-- Pasaje citado --
┄┄┄┄┄┄┄┄┄┄┄┄┄┄┄┄┄┄┄┄

Robert Graves y el solsticio de invierno
El poeta británico, voluntariamente antimodermo, buscó una salida a la pesadilla de la Ilustración y el Romanticismo y restauró el vínculo sagrado entre hombre y naturaleza
21 diciembre, 2021 00:00“Hay una historia y una historia tan sólo / que te gustará contar algún día”. Uno se puede pasar la vida admirando un poema, recitándoselo mientras pasea o se afeita, sin entenderlo del todo e incluso sin querer comprenderlo en absoluto. A veces, si un poema se explica demasiado, de pronto deja de volver, el hechizo de su conjuro se esfuma y nos deja con las cenizas frías de un significado triste. También es verdad que un gran poema nunca suelta del todo su sentido. La gran poesía, como decía T. S. Eliot, comunica antes de entenderse. Es lo que me ha sucedido durante muchos años con “To Juan at the Winter Solstice” de Robert Graves, un poema que me sé de memoria y que, por muchas razones, me hubiera encantado escribir. Para consolarme de la frustración, al menos he podido traducirlo.
El pasado 18 de diciembre, gracias a la invitación de mi amigo Emilio Manzano, coordinador de un ciclo dedicado a la obra de Robert Graves, pude leer y comentar ese poema en Can Alluny, la casa del poeta en Deià, el pueblo encantado de la sierra de Tramontana en Mallorca. Can Alluny (literalmente “Casa a lo lejos”) es hoy en día un pequeño museo dedicado a la memoria de su dueño. El jardín, con un aire entre inglés y mediterráneo, conserva el espíritu de Beryl, la segunda esposa de Graves, enterrada, como su marido, en el maravilloso cementerio junto a la iglesia y con vistas al mar que llevo visitando desde la adolescencia.
Retrato anónimo de Robert Graves (1920) publicado en The Borzoi
Subir hasta allí para ver la sobria lápida que reza Robert Graves (1895-1985) poeta, escrito a mano sobre el cemento, se convirtió en una tradición que religiosamente observábamos los amigos cada vez que volvíamos a la isla. “For the title of the poet / Comes only with death”. Los verdaderos poetas solo se nombran como tales después de la muerte. No hay nada más ridículo que ver a un poeta tratando de abrirse paso en el mercado de novedades. En vida, los auténticos poetas, como hizo Graves, trabajan para una pequeña comunidad de lectores afines, conocedores de su universo imaginativo y del timbre de su voz. Luego, si esa poesía se ha escrito con la máxima ambición, queda ahí para siempre, trascendiendo los límites de su cenáculo.
Para muchos lectores de mi generación, Graves empezó siendo un mito, luego un autor de novelas históricas iniciáticas –en mi caso El vellocino de oro– y más tarde poeta. Su poesía fue un descubrimiento tardío y difícil. Graves no fue un poeta obligatorio en la modernidad, como lo eran T. S. Eliot, Auden o Wallace Stevens. En una edad en la que uno busca sobre todo radicalidad y ruptura, la poesía de Graves podía resultar poco seductora. Su dicción siempre serena y su transparencia clásica desentonaban con los ritmos vertiginosos, los desacatos y los experimentos del modernism.

┄┄┄┄┄┄┄┄┄┄┄┄┄┄┄┄┄┄┄┄

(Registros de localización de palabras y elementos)

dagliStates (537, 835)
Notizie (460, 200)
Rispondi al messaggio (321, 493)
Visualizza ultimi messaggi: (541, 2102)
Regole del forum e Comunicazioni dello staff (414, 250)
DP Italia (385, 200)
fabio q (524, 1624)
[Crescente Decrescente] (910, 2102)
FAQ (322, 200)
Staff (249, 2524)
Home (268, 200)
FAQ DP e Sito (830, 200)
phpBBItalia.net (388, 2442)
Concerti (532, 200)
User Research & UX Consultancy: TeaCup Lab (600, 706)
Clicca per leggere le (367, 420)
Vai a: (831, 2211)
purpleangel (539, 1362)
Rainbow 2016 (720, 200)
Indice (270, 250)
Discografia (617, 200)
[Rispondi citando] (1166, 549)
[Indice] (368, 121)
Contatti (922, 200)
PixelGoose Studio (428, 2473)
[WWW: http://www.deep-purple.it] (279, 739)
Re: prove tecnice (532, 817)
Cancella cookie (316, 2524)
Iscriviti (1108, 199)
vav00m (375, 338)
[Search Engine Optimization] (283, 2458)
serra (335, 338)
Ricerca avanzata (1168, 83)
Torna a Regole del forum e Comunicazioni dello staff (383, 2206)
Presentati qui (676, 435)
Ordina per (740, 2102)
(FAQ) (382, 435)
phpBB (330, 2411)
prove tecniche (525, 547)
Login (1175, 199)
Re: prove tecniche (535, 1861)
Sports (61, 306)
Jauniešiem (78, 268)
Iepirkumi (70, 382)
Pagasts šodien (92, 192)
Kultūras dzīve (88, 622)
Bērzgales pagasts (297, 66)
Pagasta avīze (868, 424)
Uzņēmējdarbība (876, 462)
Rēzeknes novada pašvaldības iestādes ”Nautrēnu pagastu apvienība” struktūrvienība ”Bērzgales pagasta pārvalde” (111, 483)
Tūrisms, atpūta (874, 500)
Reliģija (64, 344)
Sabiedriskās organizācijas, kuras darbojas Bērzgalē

┄┄┄┄┄┄┄┄┄┄┄┄┄┄┄┄┄┄┄┄

-- Tarea pendiente --
Por favor, sigue el texto sobre Robert Graves y el solsticio de invierno a partir de su última oración.

-- En respuesta --
Con el tiempo, comprobamos que aquello que interpretábamos como convencionalidad y facilidad no era sino un trabajo a contracorriente de las inercias que venían gobernando la poesía desde el Romanticismo. Graves fue un antimoderno, un exiliado del siglo XX desde que se asomara al Hades en la Primer Guerra Mundial. Herido en la batalla del Somme con apenas veintiún años, el joven poeta fue dado por muerto –la noticia se publicó en el Times y su madre recibió una carta certificando su defunción– y se convirtió, como Odiseo, en un disthanés, en un hombre destinado a experimentar dos muertes.
Toda la generación de Graves fue enviada al exterminio de la guerra de trincheras con cantos patrióticos, creyendo, gracias a la irresponsabilidad de los victorianos, que iban a una batalla de honor para matar dragones a caballo. En su lugar, se encontraron con el infierno de la primera guerra técnica. Fue lo que Wilfred Owen, uno de los tantos poetas soldados de aquella promoción, llamó “la gran mentira” en un poema terrible que acaba denunciando el horror contenido en el verso de Horacio: Dulce et decorum est pro patria mori. (Deberían leerlo todos los nacionalistas). Después de despedirse de su juventud y del mundo urbano en Adiós a todo eso (1929), Graves se fue con Laura Riding a Mallorca. En Deià construyó Can Alluny, la casa que dejaría durante la guerra civil y a la que volvería, ya casado con Beryl, en 1946 para no cambiar de domicilio nunca más. De su primer matrimonio con Nancy Nicholson, Graves tuvo cuatro hijos, de los que vería morir a dos. Con Beryl tendría cuatro más.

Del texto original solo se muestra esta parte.